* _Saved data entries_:
-*-

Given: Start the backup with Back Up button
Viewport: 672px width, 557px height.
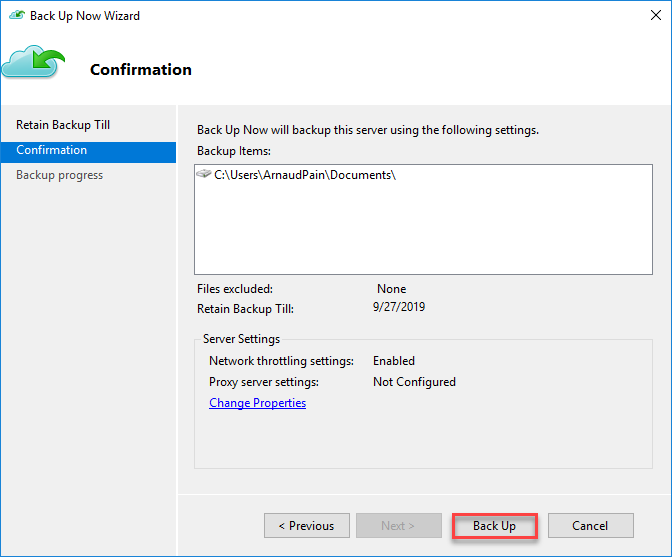Looking at the screenshot, I should [x=494, y=526].
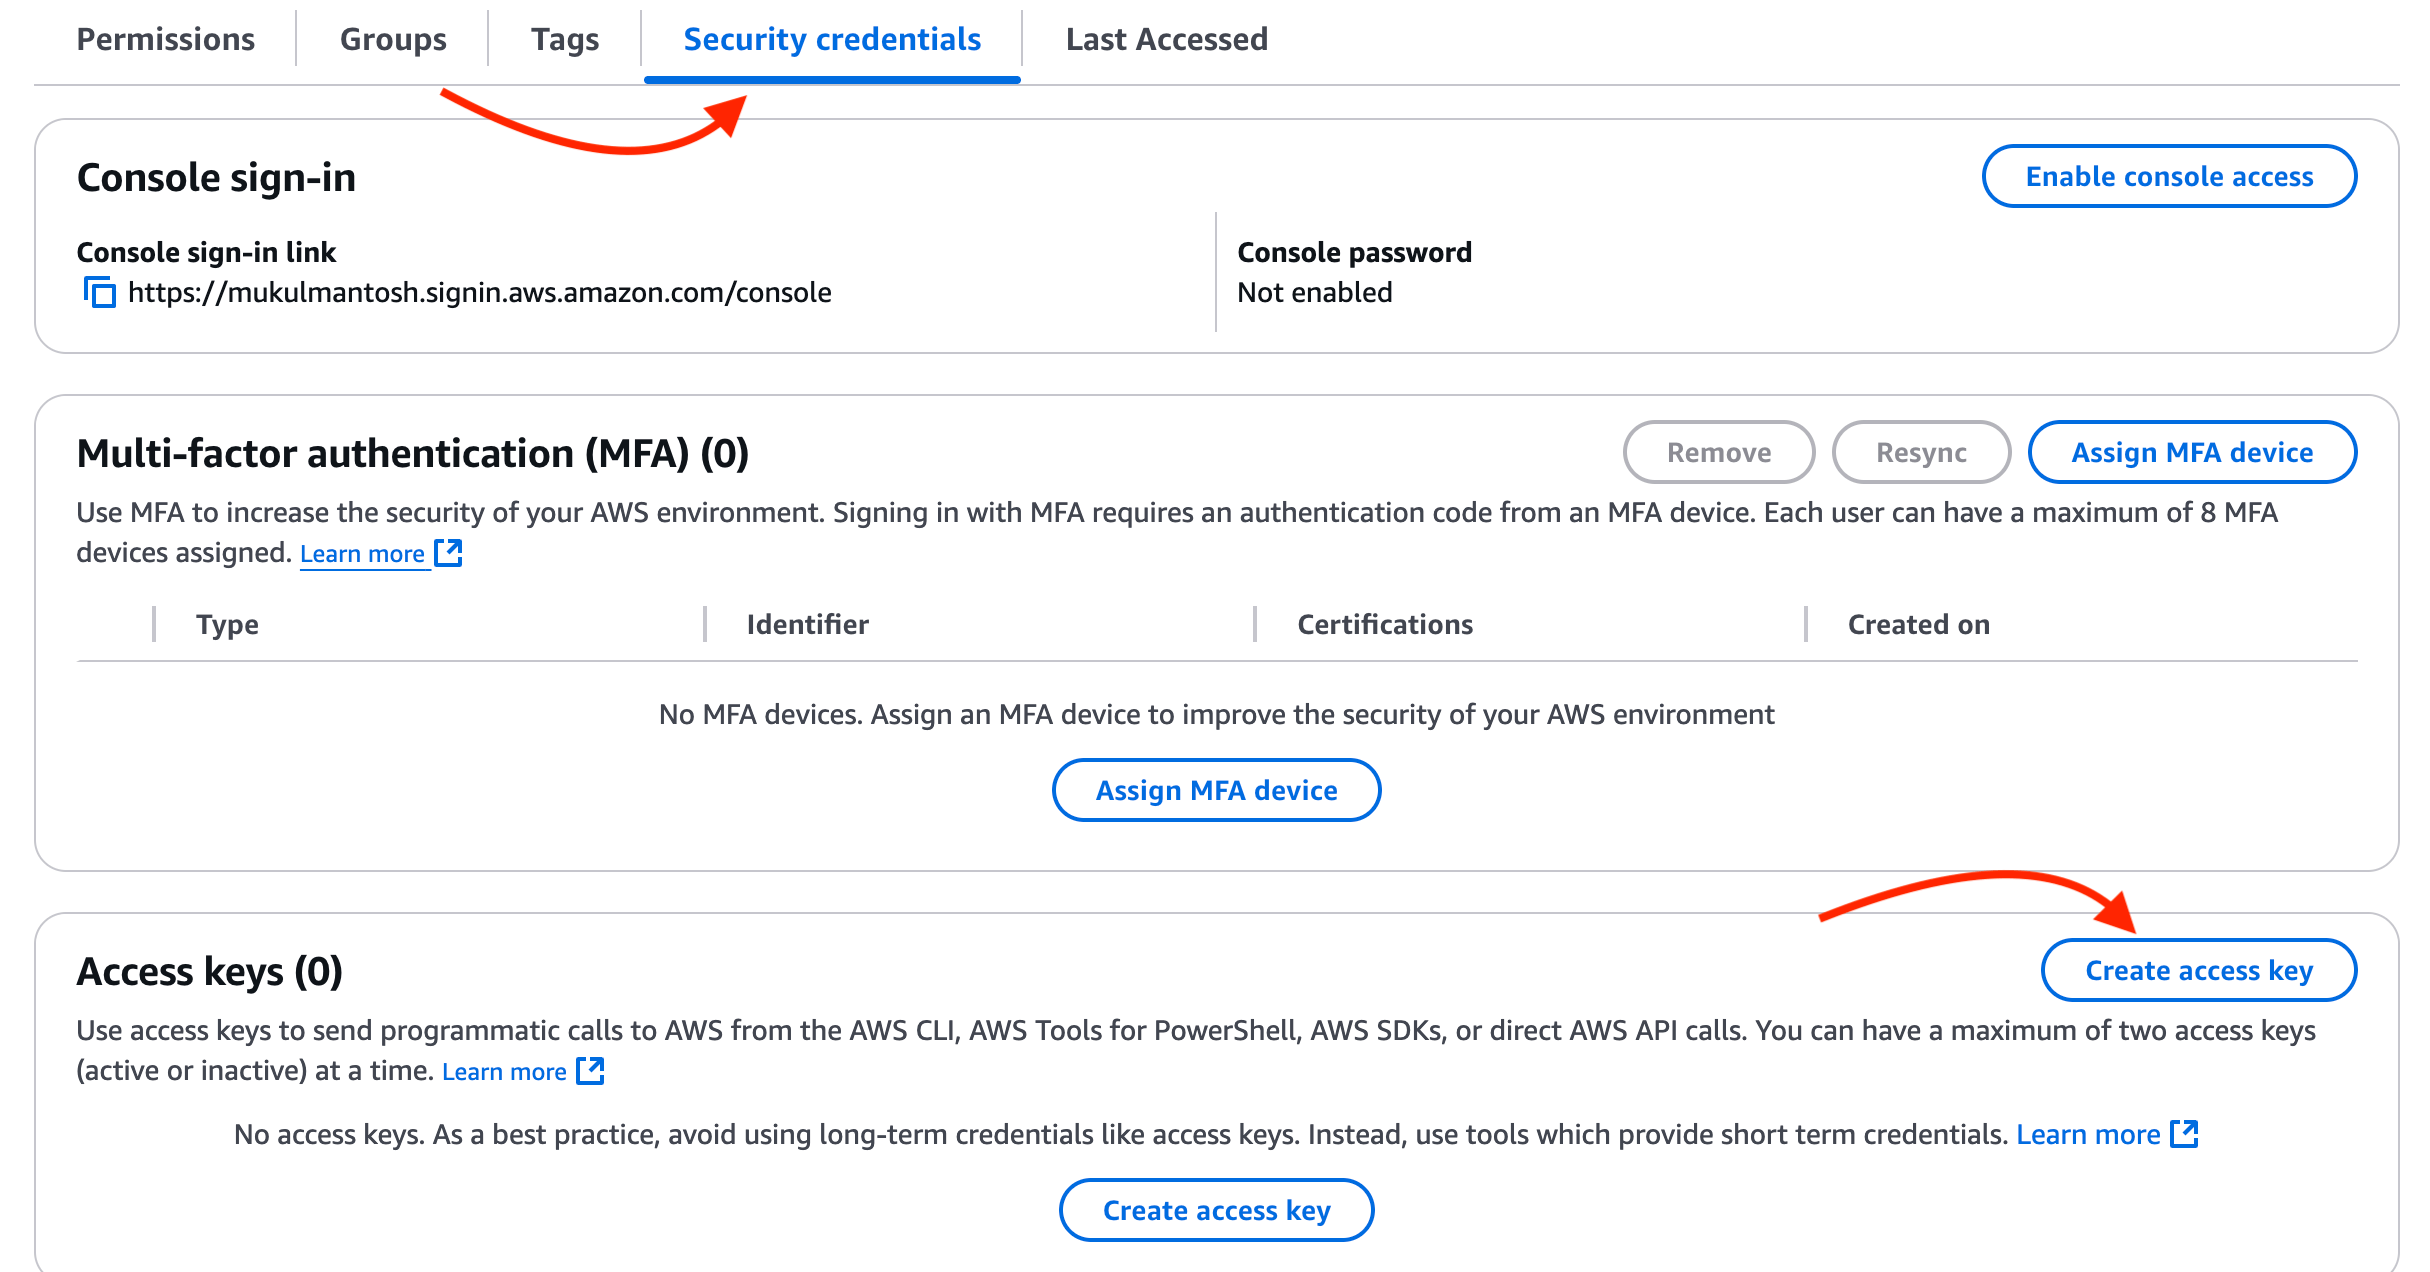Select the Security credentials tab
This screenshot has width=2430, height=1272.
832,40
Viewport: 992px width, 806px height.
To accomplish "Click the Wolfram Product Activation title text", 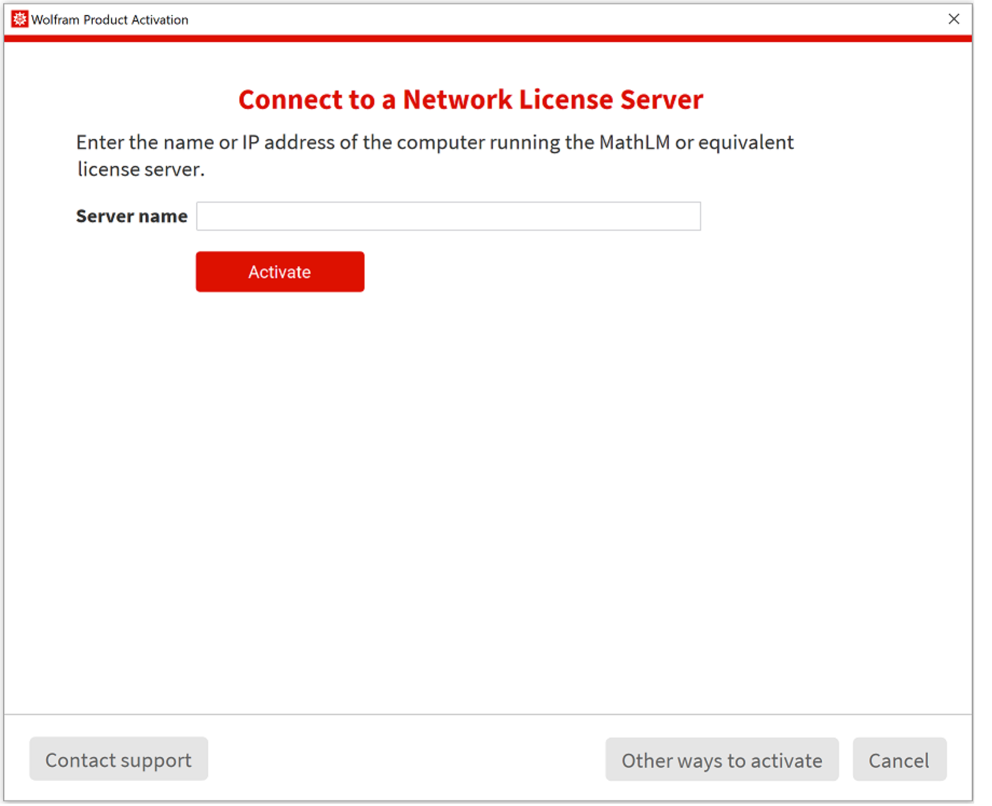I will [110, 19].
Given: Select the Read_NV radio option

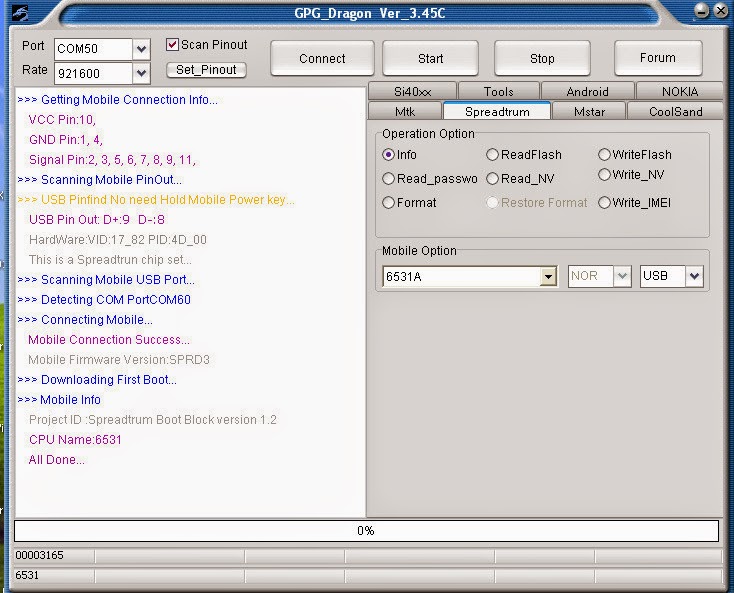Looking at the screenshot, I should 492,179.
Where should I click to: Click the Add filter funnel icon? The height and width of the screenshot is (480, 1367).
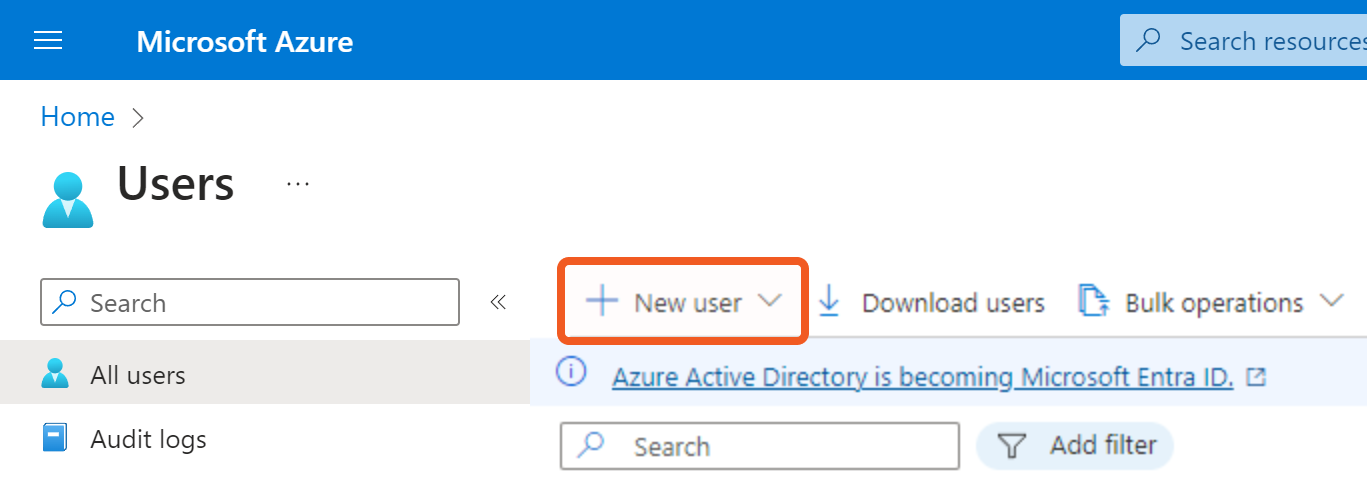[x=1013, y=446]
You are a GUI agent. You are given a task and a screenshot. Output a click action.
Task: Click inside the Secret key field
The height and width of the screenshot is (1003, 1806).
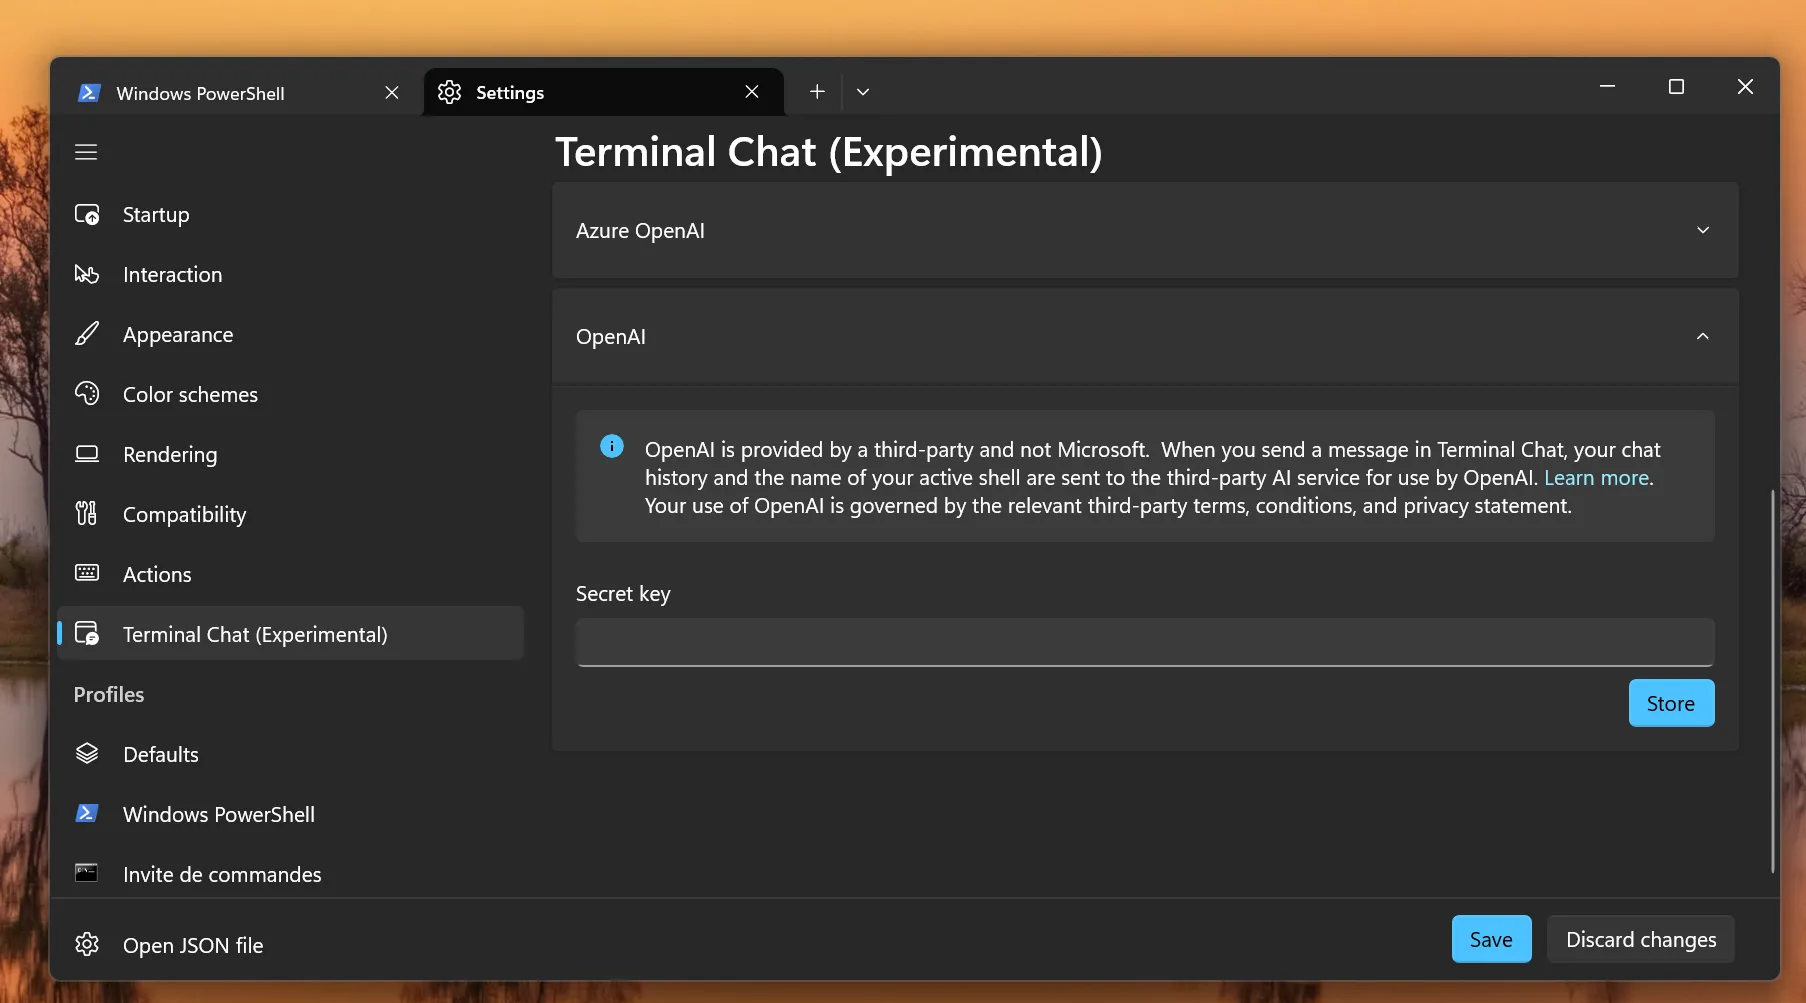1144,642
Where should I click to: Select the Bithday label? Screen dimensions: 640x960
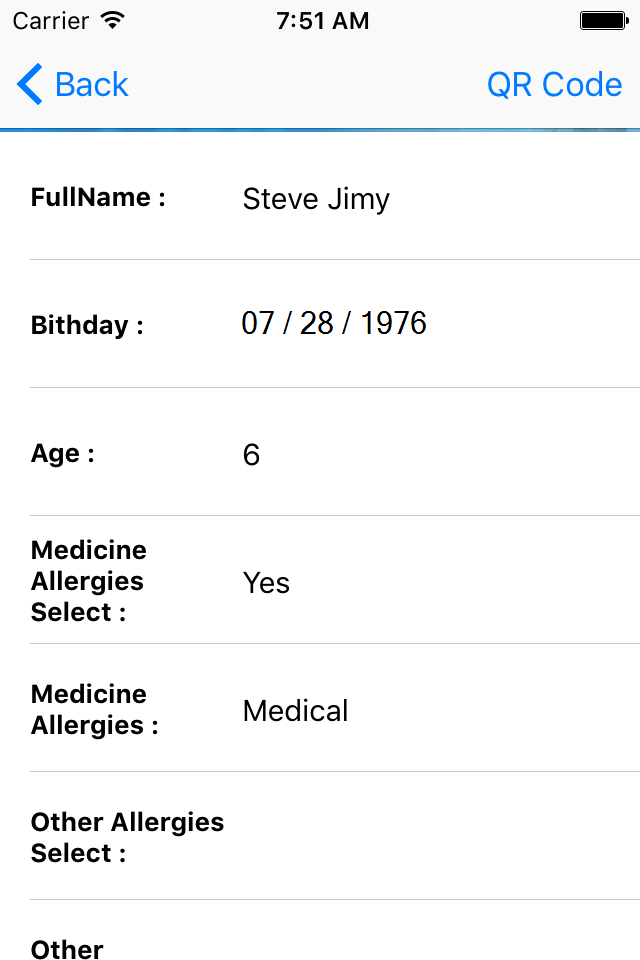[x=87, y=325]
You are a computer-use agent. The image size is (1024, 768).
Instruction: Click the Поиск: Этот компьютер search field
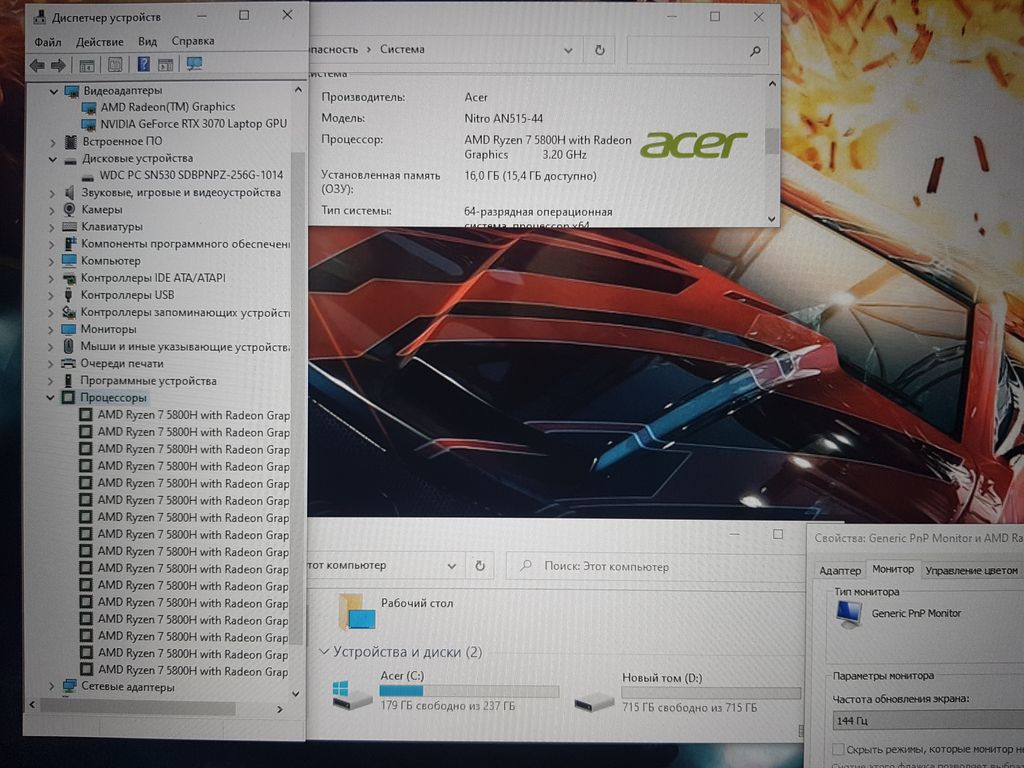pyautogui.click(x=650, y=566)
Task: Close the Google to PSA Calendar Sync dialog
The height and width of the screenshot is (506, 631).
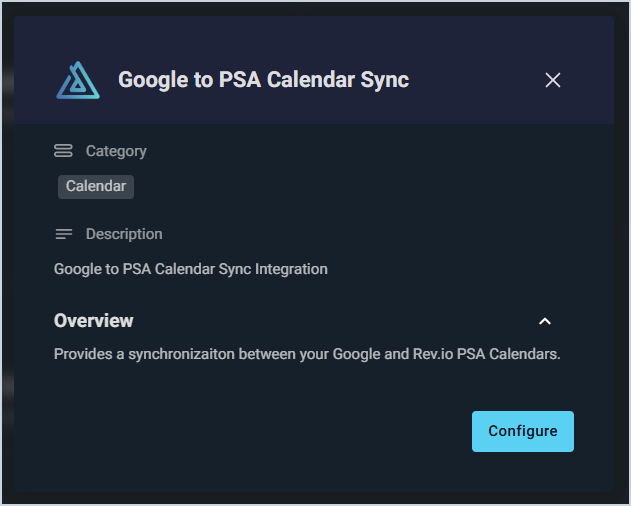Action: [553, 80]
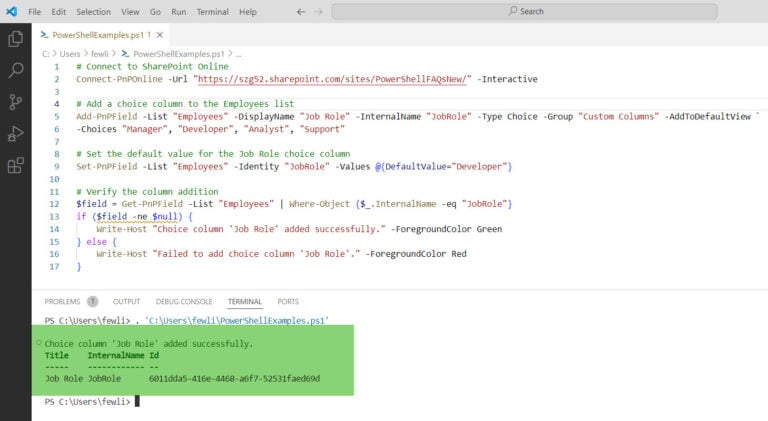Image resolution: width=768 pixels, height=421 pixels.
Task: Open the Explorer view in activity bar
Action: (x=16, y=39)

-*-

* _ACTIVITY_:
The reply needs to repeat exactly the line containing "The height and width of the screenshot is (1003, 1806)." and each line after it, through the final line of the entries above, and to skip the pictures.

* _REPLY TO THE EXERCISE_:
The height and width of the screenshot is (1003, 1806).
1144,642
Where should I click to: Select the Bithday label? Screen dimensions: 640x960
[x=87, y=325]
You are a computer-use agent. The image size is (1024, 768).
Instruction: Click the Поиск: Этот компьютер search field
pyautogui.click(x=650, y=566)
Task: Close the Google to PSA Calendar Sync dialog
The height and width of the screenshot is (506, 631).
Action: [553, 80]
Image resolution: width=768 pixels, height=421 pixels.
Task: Open the Explorer view in activity bar
Action: (x=16, y=39)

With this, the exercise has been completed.